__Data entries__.
━━━━━━━━━━━━━━━━━━━━━━━━━━━━━━

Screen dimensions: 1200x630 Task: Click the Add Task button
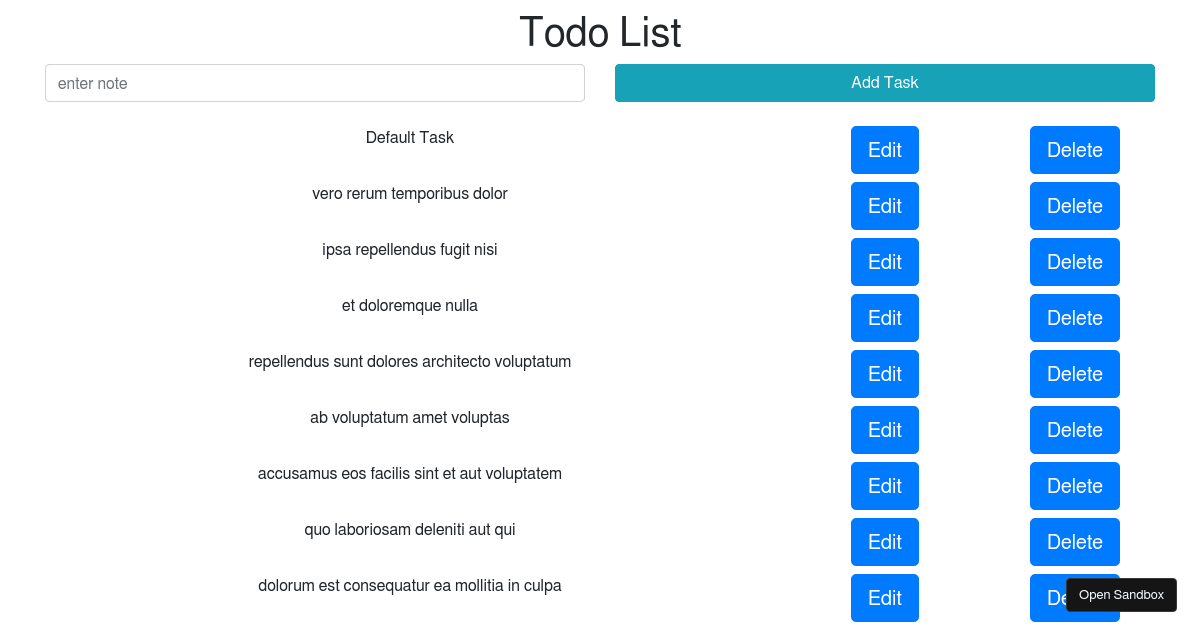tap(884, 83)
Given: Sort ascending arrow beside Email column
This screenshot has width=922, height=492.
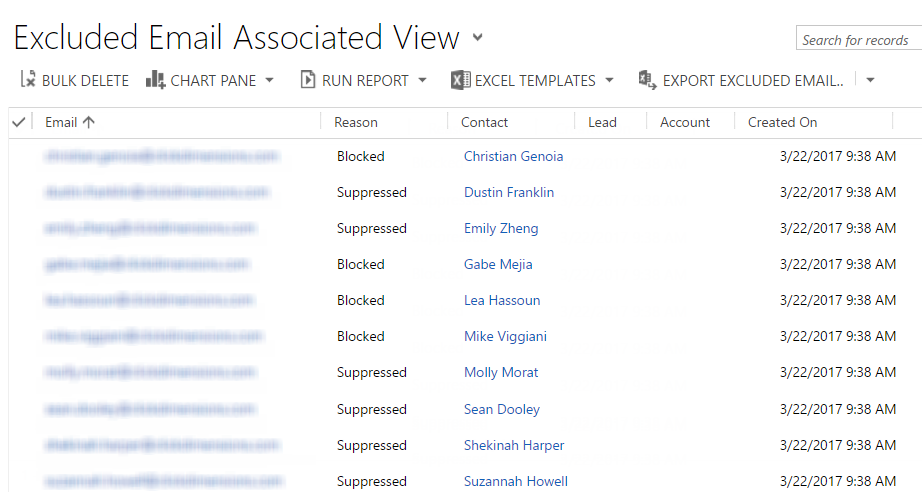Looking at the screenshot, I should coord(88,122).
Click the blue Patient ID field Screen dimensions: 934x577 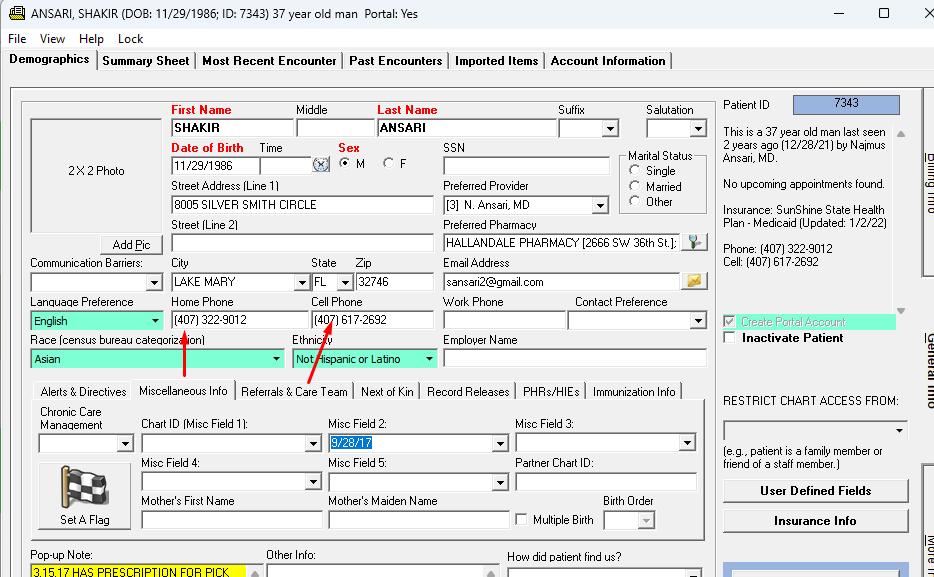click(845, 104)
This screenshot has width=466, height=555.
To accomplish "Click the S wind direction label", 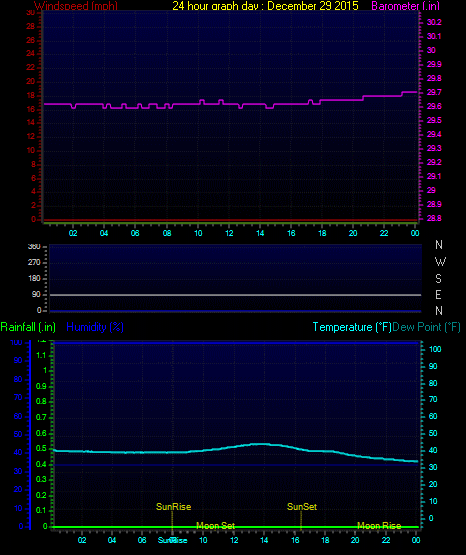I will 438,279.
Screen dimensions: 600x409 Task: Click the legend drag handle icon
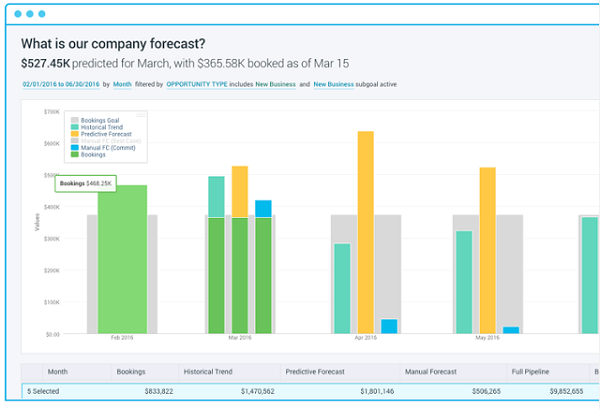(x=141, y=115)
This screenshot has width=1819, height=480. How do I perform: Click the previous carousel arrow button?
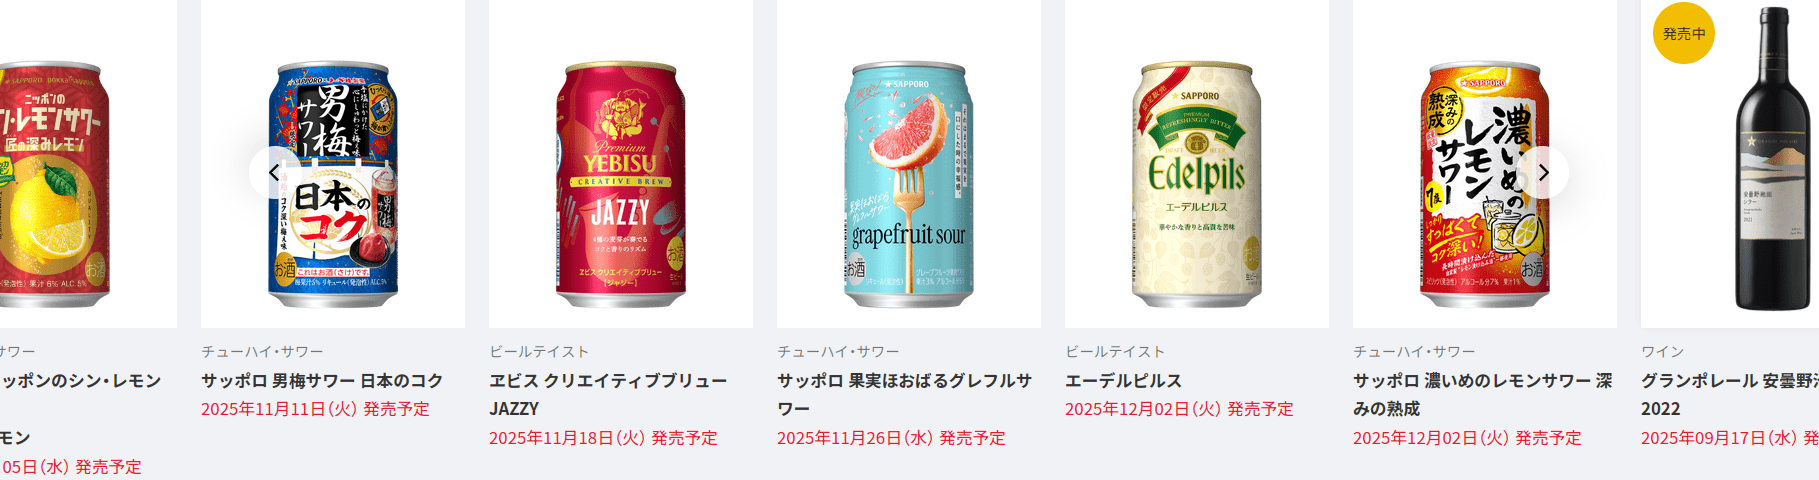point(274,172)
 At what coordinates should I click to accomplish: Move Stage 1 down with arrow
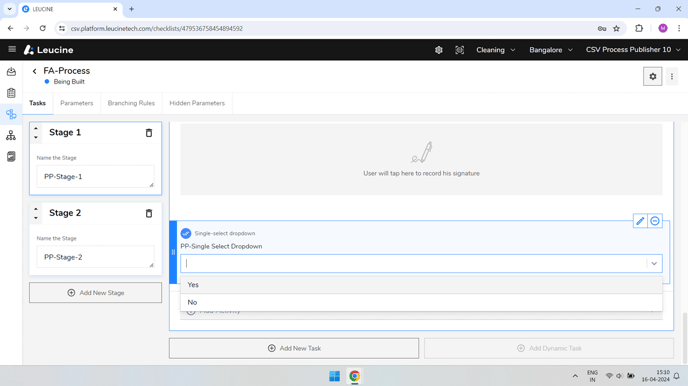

━━━━━━━━━━━━━━━━━━━━━━━━━━━━━━

__Task objective__. Only the lines from the one containing "This screenshot has width=1819, height=480." through the last line of the data above, both included, belong in the reply, each restated exactly and without pictures.

__Completed exercise__.
This screenshot has width=1819, height=480. How do I perform: Click the previous carousel arrow button?
point(274,172)
 At what coordinates should I click to accomplish: Move Stage 1 down with arrow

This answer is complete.